## Ejercicio 1
Según el fragmento del texto, el cuerpo y la sangre de Jesús son para los cristianos la razón de varias cosas. Enuméralas todas.
## Ejercicio 2
Transcribe literalmente el pasaje del fragmento del texto que comienza en las palabras "Así, como olor" y termina después de "del amor humano.".

## Fragmento del texto
# # # # #

Era como volver a la alta Edad Media y encontrarme allí con el Santo Grial perdido o escondido por el Languedoc, posiblemente en Rennes-le-Château entre cátaros, albigenses, templarios, sionistas e incluso con el mismísimo José de Arimatea o San Benito de Nursia y todas las sociedades secretas que el cristianismo fue desarrollando en aquella época.
Solo el Sagrario está bien iluminado. Y con razón, pues allí se encuentra "El Monumento" donde debe estar presente siempre el cuerpo y la sangre de Jesús que, para los cristianos, es la razón de la fe, la esperanza, el amor y la resurrección, razón copiada de antiguas tradiciones egipcias sobre el dios Osiris, dios del trigo, cuya reencarnación era el faraón, que moría cada año y permitía a los egipcios alimentarse con su cuerpo, ofrecido en forma de pan, y daba a la diosa Isis una copa con su sangre para ser recordado, después resucitaba y ascendía a los cielos (Ver LLogari Pujol –Un Faraón llamado Jesús y Pedro Gálvez –Hypatia)
En ese Altar, en esa capilla Sixtina, en ese cofre con llave, siempre repujado de pan de oro, misterioso como el Arca de la Alianza, se realiza el acto litúrgico de mayor categoría en la religión cristiano-católica o Sacramento de la Consagración, que lleva implícito un acto cruento, antropomórfico y virtual por excelencia, cuyo acto le distingue de todas las demás religiones del mundo. Sólo se da en la religión Católica al ingerirse el cuerpo y la sangre de Cristo por los creyentes, tras la conversión del pan y el vino consagrado después de los rituales litúrgicos oportunos, a imitación de la ultima cena de Cristo con sus apóstoles, pronunciando aquellas palabras mágicas: "tomad y comed porque este es mi cuerpo y mi sangre", convirtiéndose así en una sola carne y en una sola sangre toda la comunidad cristiana.
Y desde cualquier rincón de un monasterio o un convento, los ecos de las oraciones milenarias musitan vidas eternas y clarividencias de santos, eremitas y místicos que vivieron y viven, - por ventura hoy muy pocos - en los conventos.
Algo se le pega a uno de este ambiente misterioso después de dos o tres horas sentado en un banco reclinatorio de estas Iglesias, reflexionando o contemplando, dejando que el ambiente entre por los sentidos sin más preocupación.
Así, como olor de adormidera, el propio espíritu se remansa y el tiempo y el espacio ya no cuentan. Se desvanecen como en una catarsis en un tris-tras. Es un instante atemporal y magnánimo, donde desaparecen las energías negativas y donde se reaviva el espíritu y se eleva pacíficamente a paraísos perdidos dentro de sí. Se produce en la conciencia un reconocimiento interior, casi involuntario, todos los actos personales, errores y virtudes de nuestro ser, que nos llevan a sentir la necesidad de cambiar o de corregir nuestras conductas desviadas del amor humano.

# # # # #

## Datos disponibles

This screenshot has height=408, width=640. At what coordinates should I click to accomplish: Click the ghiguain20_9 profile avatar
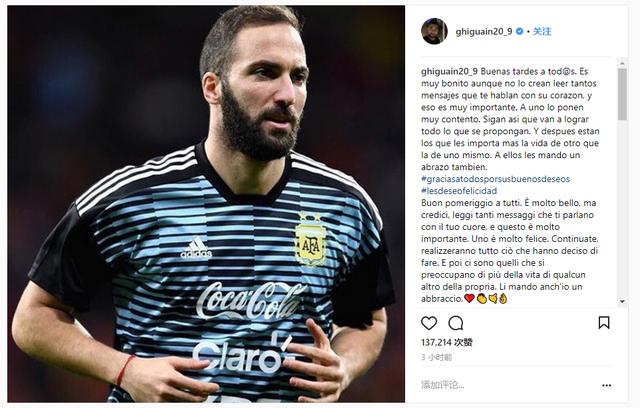pyautogui.click(x=434, y=31)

# # # # #

## Solución 1
- la fe
- la esperanza
- el amor
- la resurrección

## Solución 2
Así, como olor de adormidera, el propio espíritu se remansa y el tiempo y el espacio ya no cuentan. Se desvanecen como en una catarsis en un tris-tras. Es un instante atemporal y magnánimo, donde desaparecen las energías negativas y donde se reaviva el espíritu y se eleva pacíficamente a paraísos perdidos dentro de sí. Se produce en la conciencia un reconocimiento interior, casi involuntario, todos los actos personales, errores y virtudes de nuestro ser, que nos llevan a sentir la necesidad de cambiar o de corregir nuestras conductas desviadas del amor humano.